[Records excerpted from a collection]
--- START ---
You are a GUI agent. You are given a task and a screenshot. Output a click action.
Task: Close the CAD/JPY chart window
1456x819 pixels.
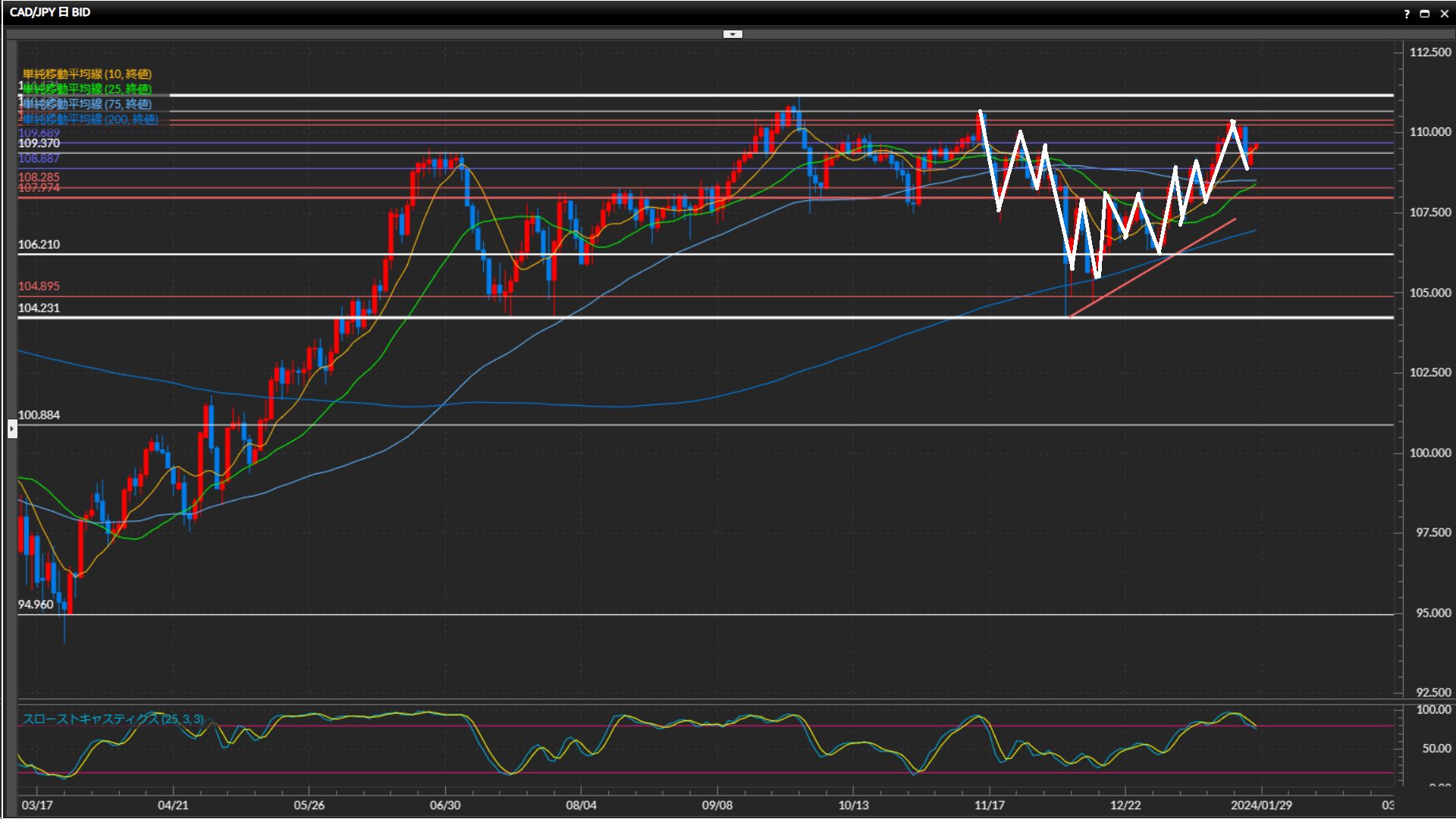point(1444,14)
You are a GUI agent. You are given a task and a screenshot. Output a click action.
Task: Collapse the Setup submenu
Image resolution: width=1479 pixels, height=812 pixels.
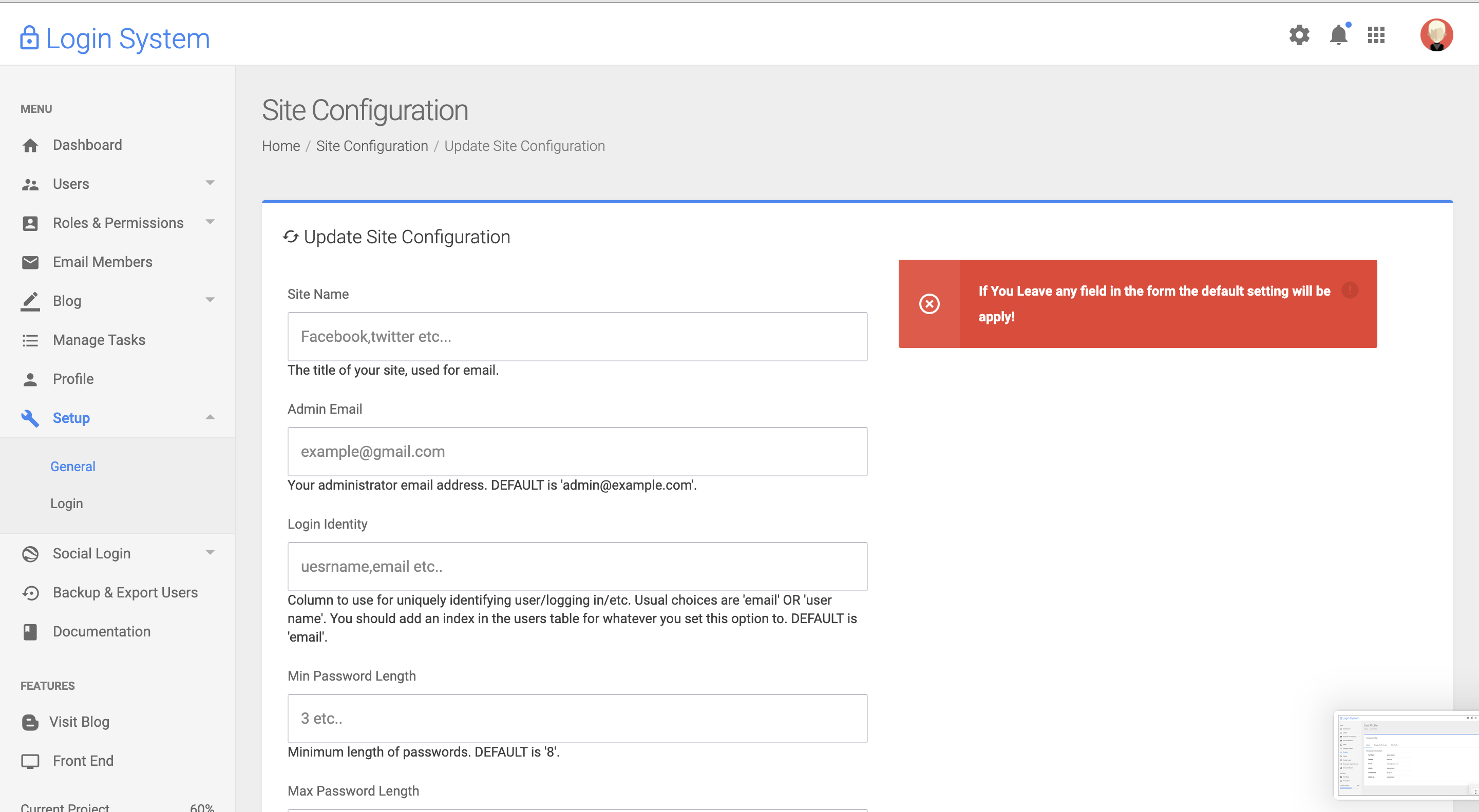pos(210,417)
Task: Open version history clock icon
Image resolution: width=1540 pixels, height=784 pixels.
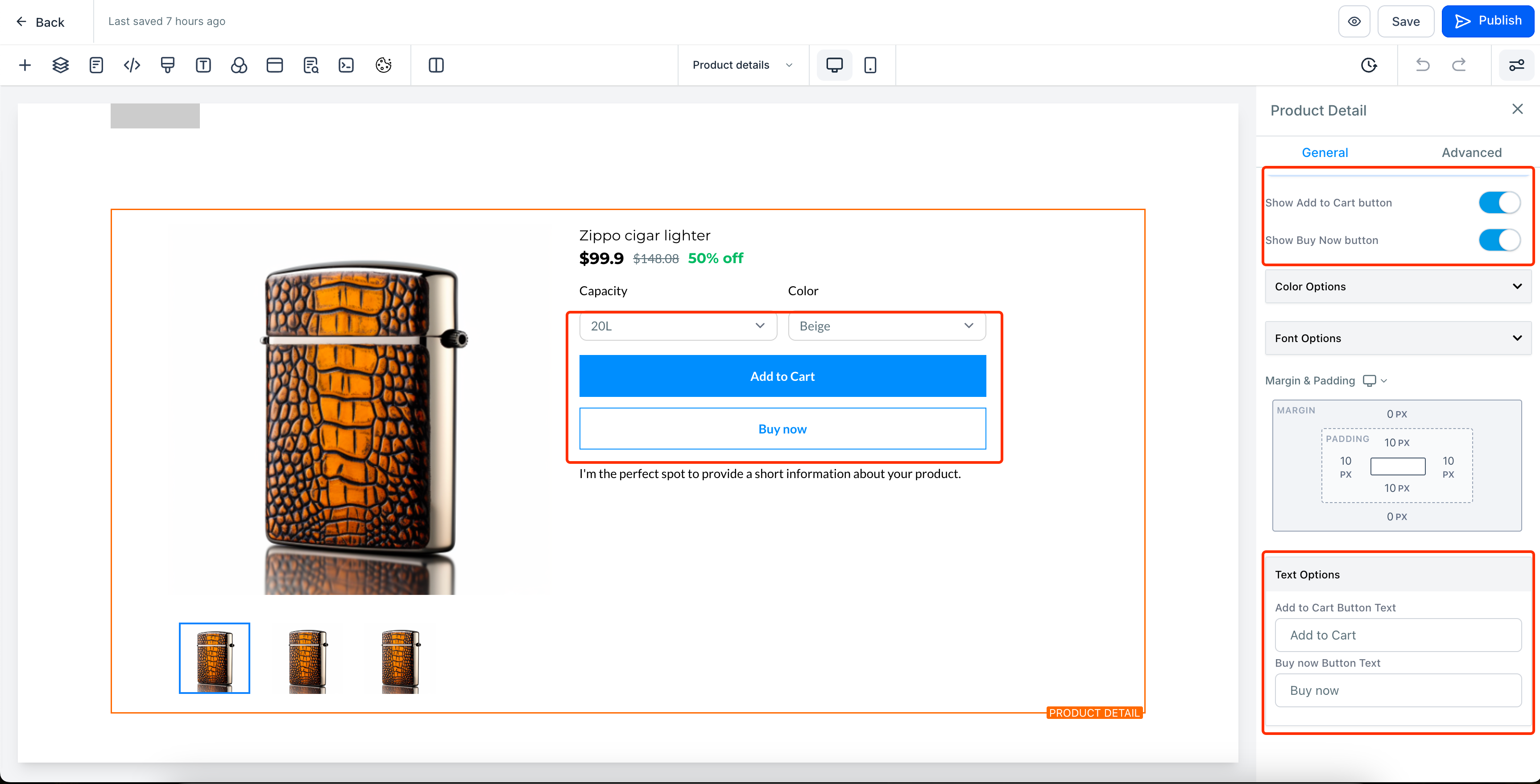Action: pyautogui.click(x=1368, y=65)
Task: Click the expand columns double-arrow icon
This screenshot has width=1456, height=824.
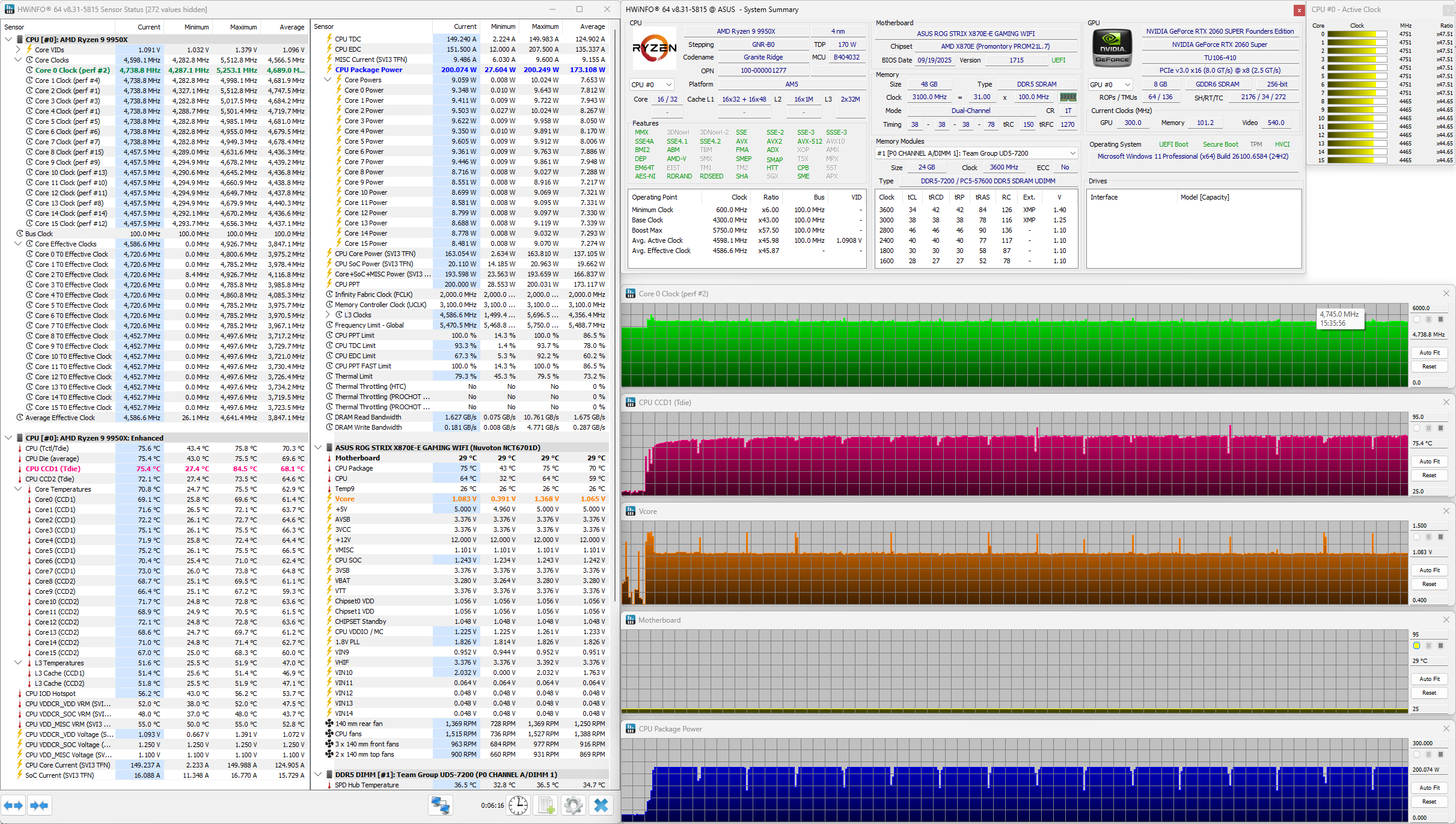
--- END ---
Problem requirements: Hand back all the entries exactly, leaving out the pictures.

Task output:
You are a GUI agent. You are given a task and a screenshot. Output a click action.
Task: Close the CAD/JPY chart window
1456x819 pixels.
point(1444,14)
You are a GUI agent. You are given a task and a screenshot. Output a click action.
Task: Collapse the Setup submenu
Image resolution: width=1479 pixels, height=812 pixels.
pos(210,417)
Task: Open version history clock icon
Image resolution: width=1540 pixels, height=784 pixels.
Action: pyautogui.click(x=1368, y=65)
Task: Click the expand columns double-arrow icon
This screenshot has width=1456, height=824.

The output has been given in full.